→ **Task to carry out**: In the entries below, count every line containing "pixels". Return the number and nothing else.
____________
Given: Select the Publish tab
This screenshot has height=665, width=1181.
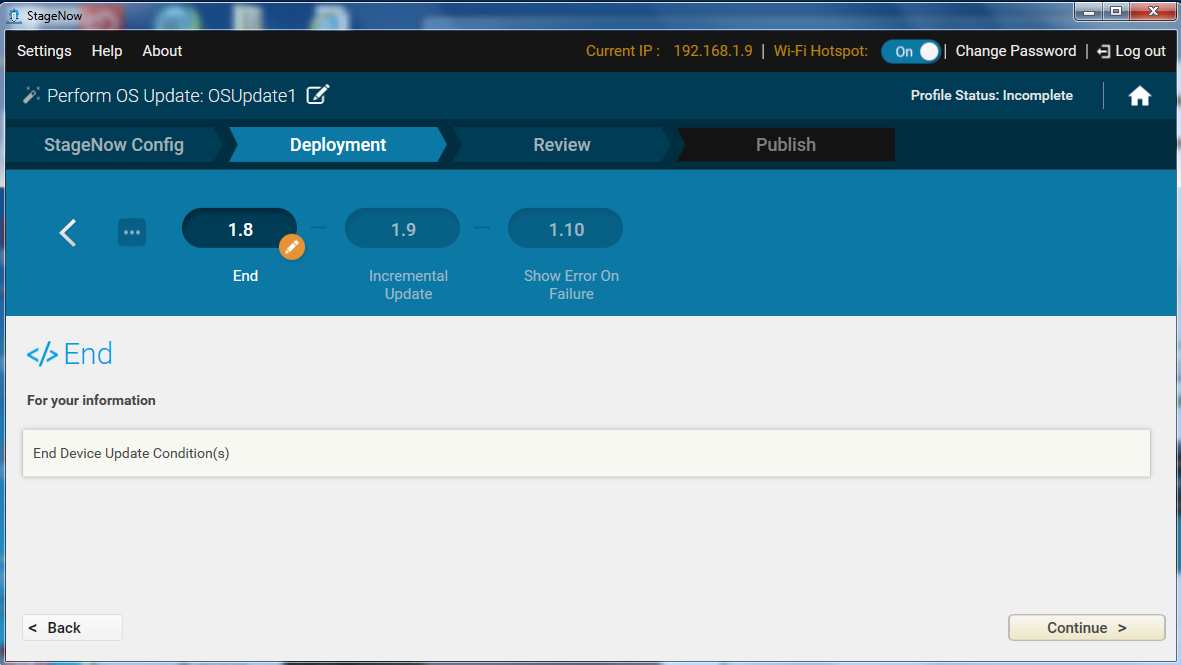Looking at the screenshot, I should pos(785,145).
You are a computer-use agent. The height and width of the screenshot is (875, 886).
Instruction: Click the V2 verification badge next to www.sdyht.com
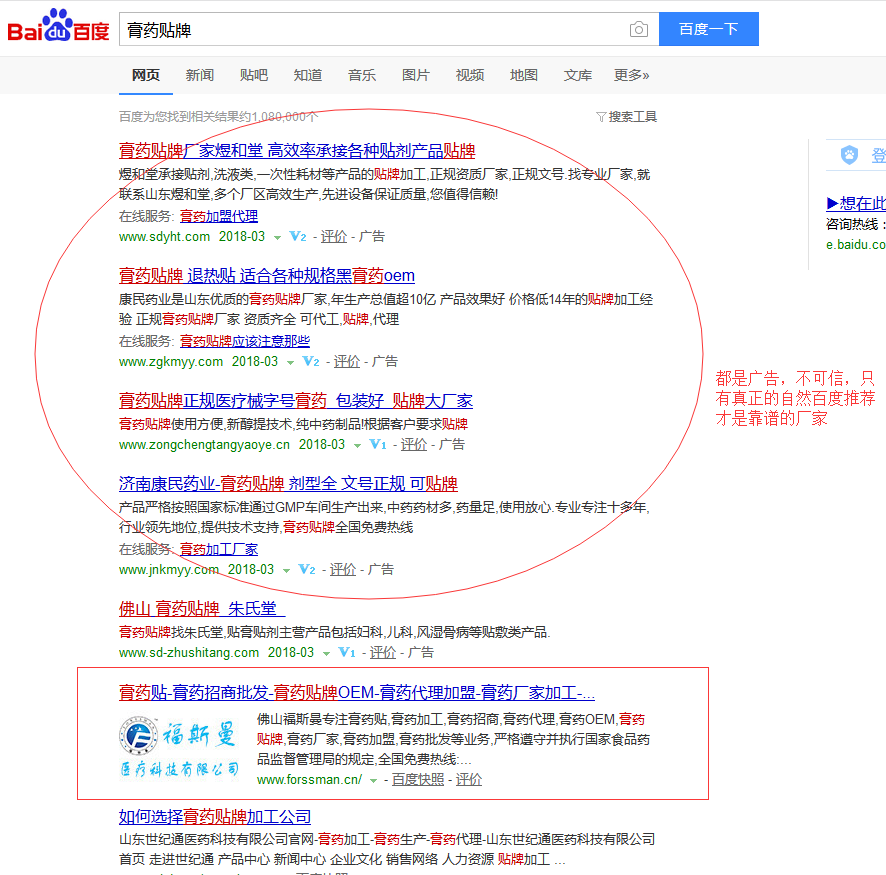pyautogui.click(x=297, y=236)
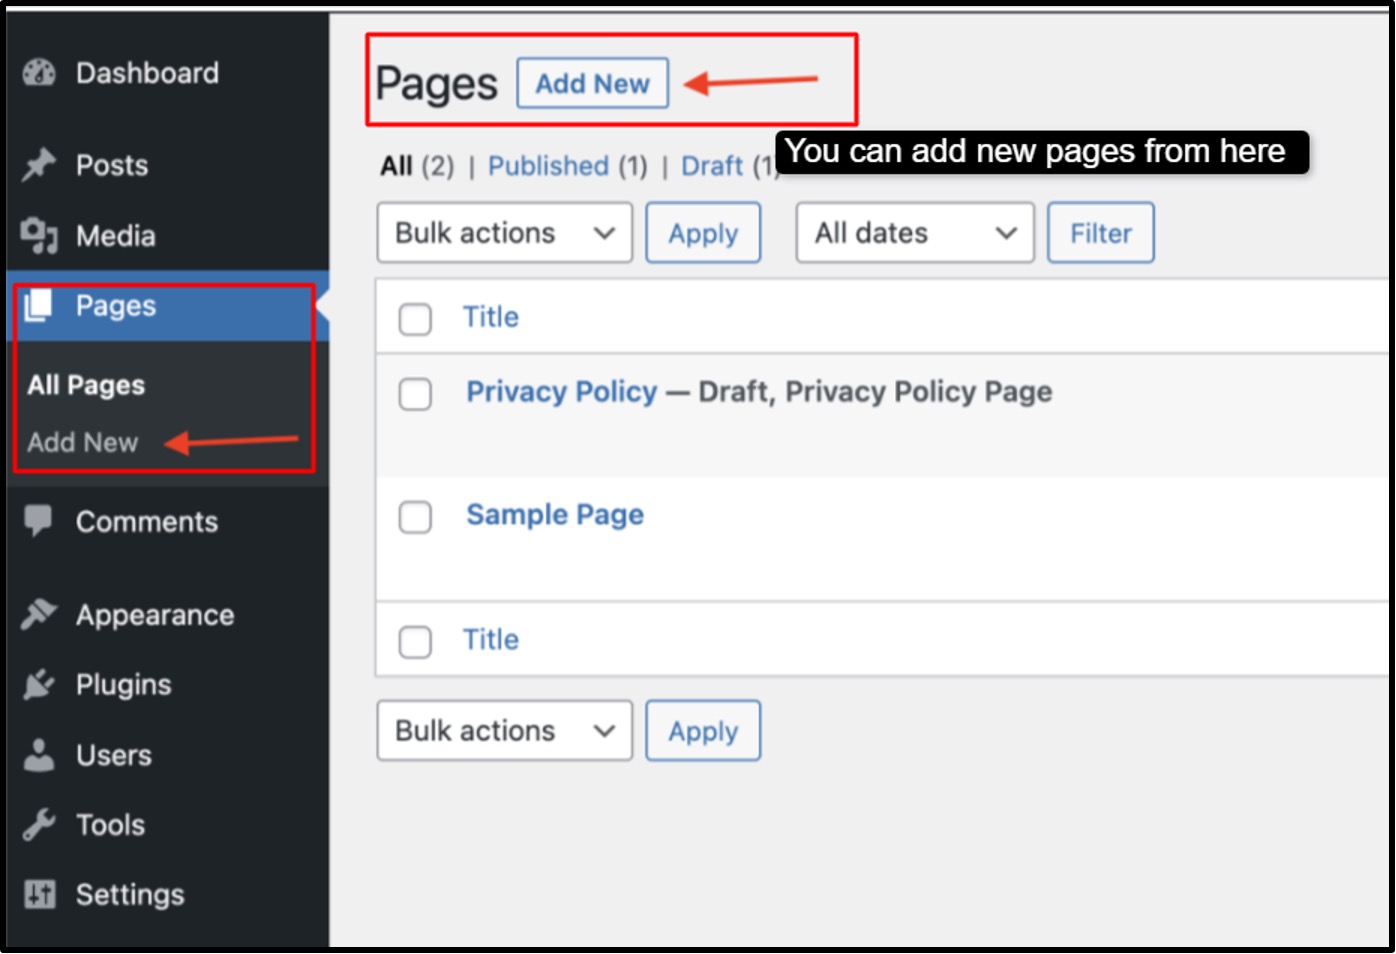The height and width of the screenshot is (954, 1396).
Task: Expand the lower Bulk actions dropdown
Action: point(503,731)
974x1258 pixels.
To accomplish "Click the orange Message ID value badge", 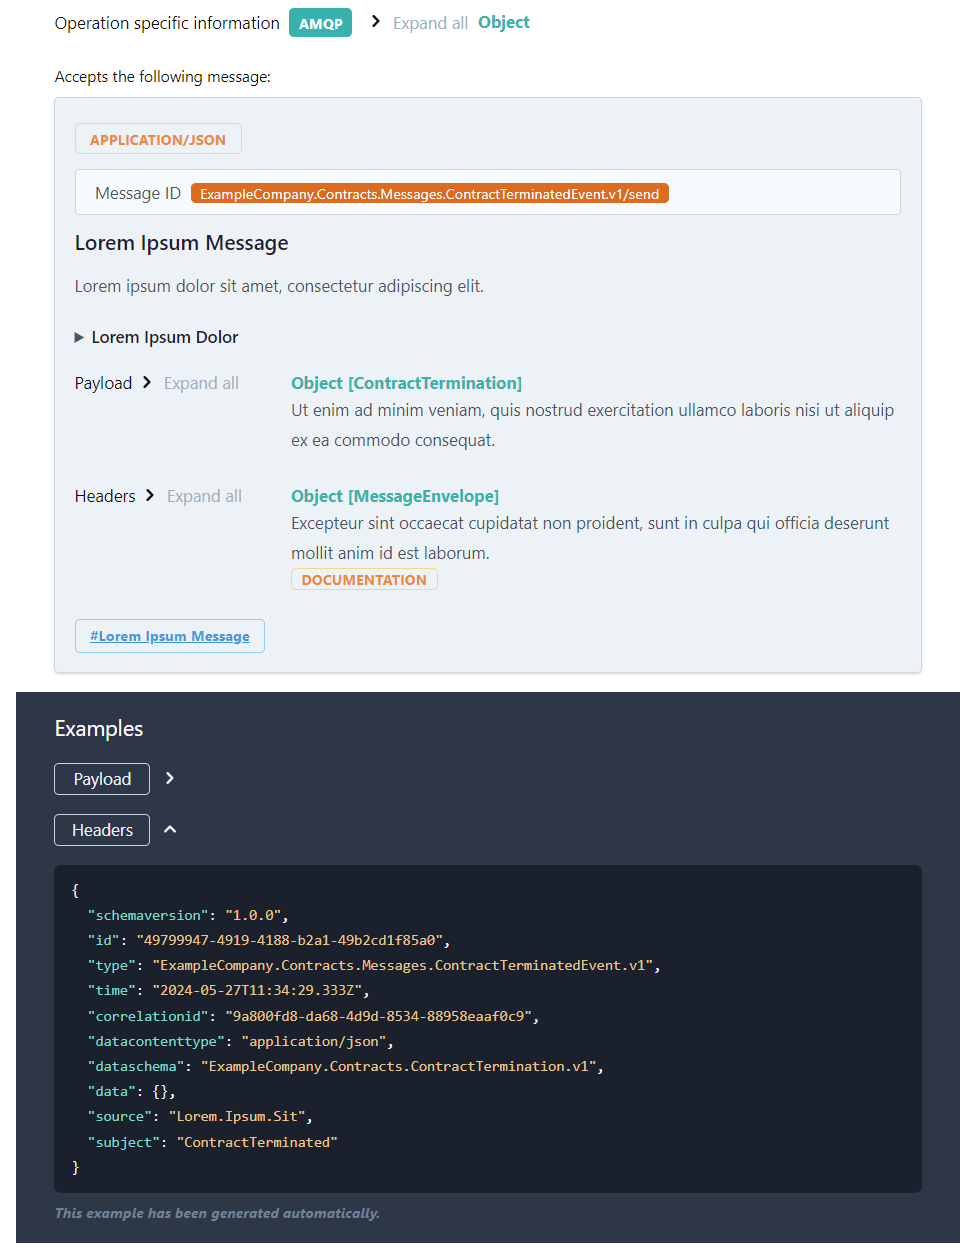I will (429, 194).
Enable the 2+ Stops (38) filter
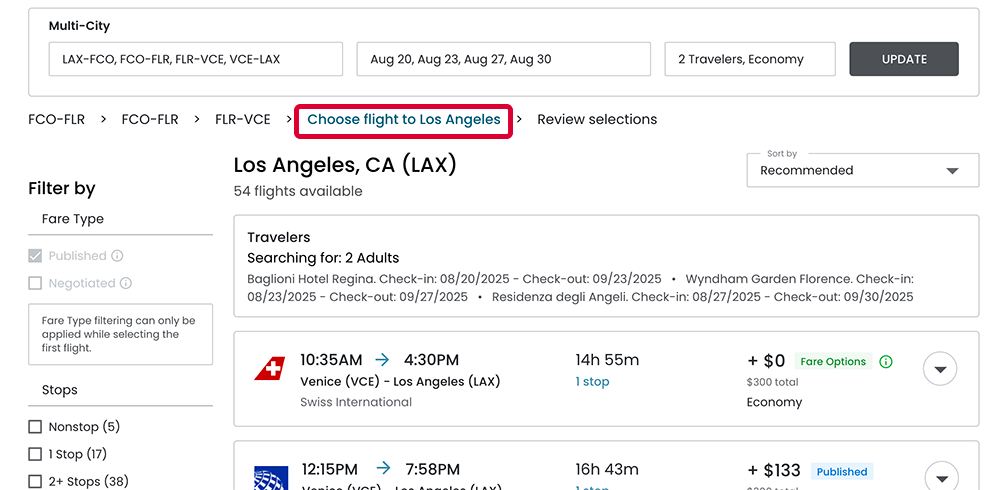The image size is (1000, 490). 36,482
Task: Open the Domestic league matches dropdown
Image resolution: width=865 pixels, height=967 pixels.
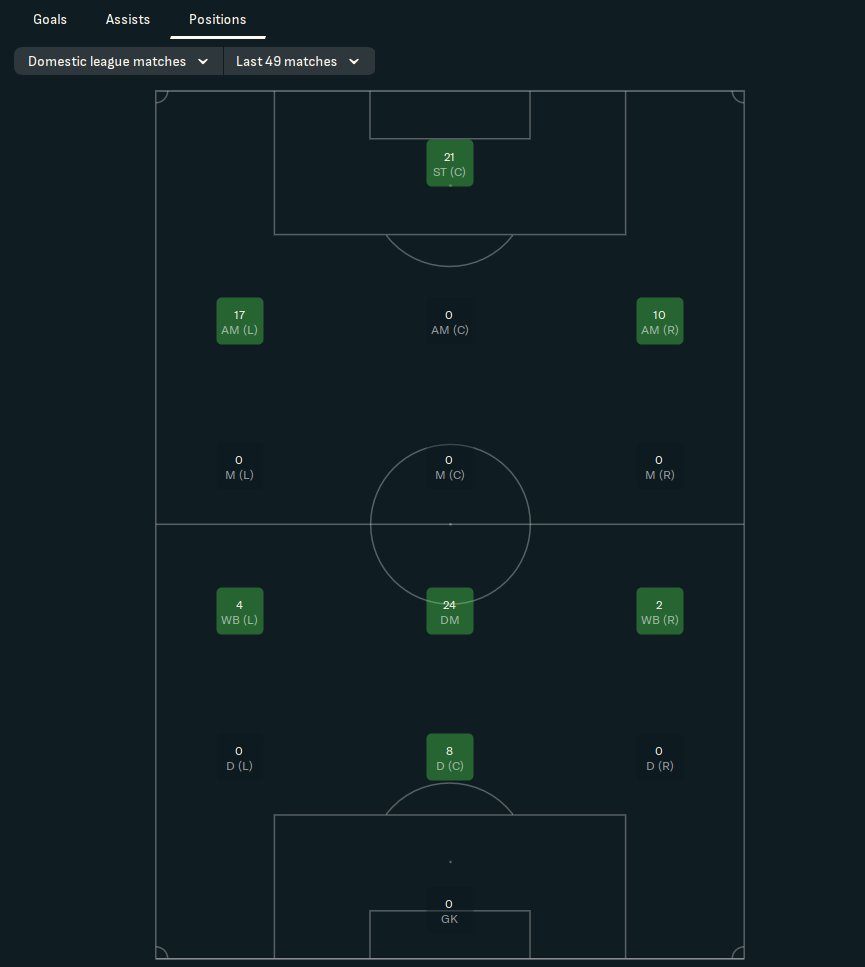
____________
→ **Solution to this exercise**: 2